Aslında bizim güzel bir çalışma yapmamız için ne yapmamız gerekir?
Bişr-i Hâfî hazretlerini başka kitaplardan; Hilyetü'l-evliyâ'dan, ansiklopedilerden, tercüme edilmiş Tezkiretü'l-evliyâ'dan filan okuyup bu kitabı öyle okumak lazım. Onlarda yanlış varsa düzeltmek lazım. Burada yanlış varsa ortaya koymak lazım. Bilimsel, ilmî çalışma böyle olur. O zaman bilgiler insanın daha iyi hatırında kalır.

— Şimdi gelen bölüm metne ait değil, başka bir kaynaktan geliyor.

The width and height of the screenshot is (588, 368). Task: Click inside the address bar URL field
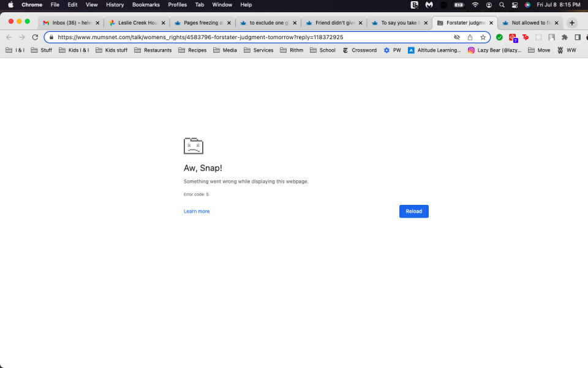pos(184,37)
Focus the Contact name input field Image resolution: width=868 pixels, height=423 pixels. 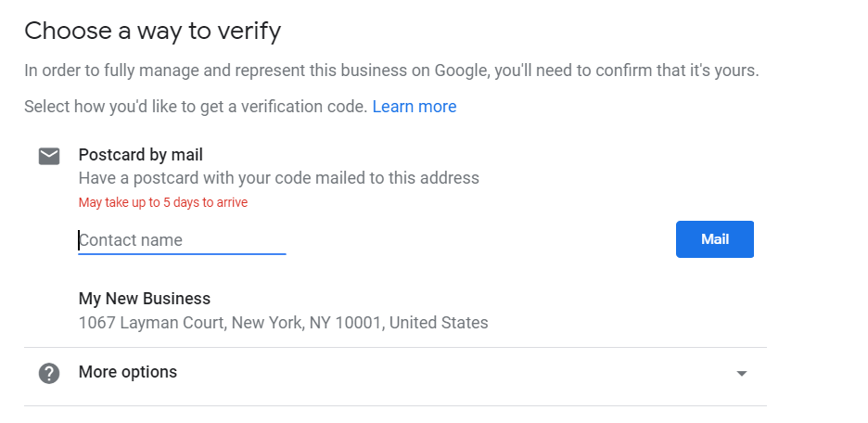pyautogui.click(x=182, y=240)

Ve esnede'l-hadîs. ''Bişr hazretleri hadis de rivayet etmiştir.'' Bizim bu Ebû Abdirrahman es- Sülemî hazretleri bir şahsın hayatını anlatırken belli bir metod uyguluyor. Adını, memleketini, ne zaman vefat ettiğini söylüyor, ondan sonra da eğer ilm-i hadisle ilgili bir çalışması varsa onu söylüyor. Bunun da varmış demek ki. Yani mutasavvıf ama hadis de rivayet etmiş, hadis râvisi aynı zamanda. Kendisi hadisin rivayet zinciri içinde yer almış olan kimse, aynı zamanda ehl-i hadis. Tabi ehl-i hadis olmak çok güzel bir şey çünkü hadis ilmi insana bir ciddiyet veriyor. Hadis ilmi insana, mesnetsiz söz söylememek, hep râvilerle sözü söylemek, Peygamber Efendimiz'in sünnet-i seniyyesini tam, iyi tanımak gibi meziyetler kazandırıyor. O bakımdan bunun hadis rivayet etmesi, hadisle meşgul olması, sünnet-i seniyyeye vukûfunun da bir işareti olmuş oluyor. Alim bir insandı, hadisle de meşgul olmuş, tam, iyi insan olduğu anlaşılıyor. Şimdi bu hadis rivayetinin zincirini nakledecek, ben de okuyayım:
Ahbarenâ Ebû Amr'in Saidi'bnü'l-Kâsımi'bni'l-Alâ' el-Berzaî. Ahbarenâ Ebû Talha Ahmedü'bnü Muhammedi'bni Abdi'l-Kerîm. Ahberenâ Muhammedi'bni Ebi'l-Verd el-Abid, kâle: Semi'tü Bişre'bne'l-Hârisi'l-Hâfîye yekûl: Ahberena'l-Muâfâ ibni İmrân, an İsrâil, an Müslim el-Mülâi, an Habbet el-Urenî, an Aliyyin radıyallâhu anhu, kâle: Kâle'n-Nebiyyu sallallahu aleyhi ve sellem.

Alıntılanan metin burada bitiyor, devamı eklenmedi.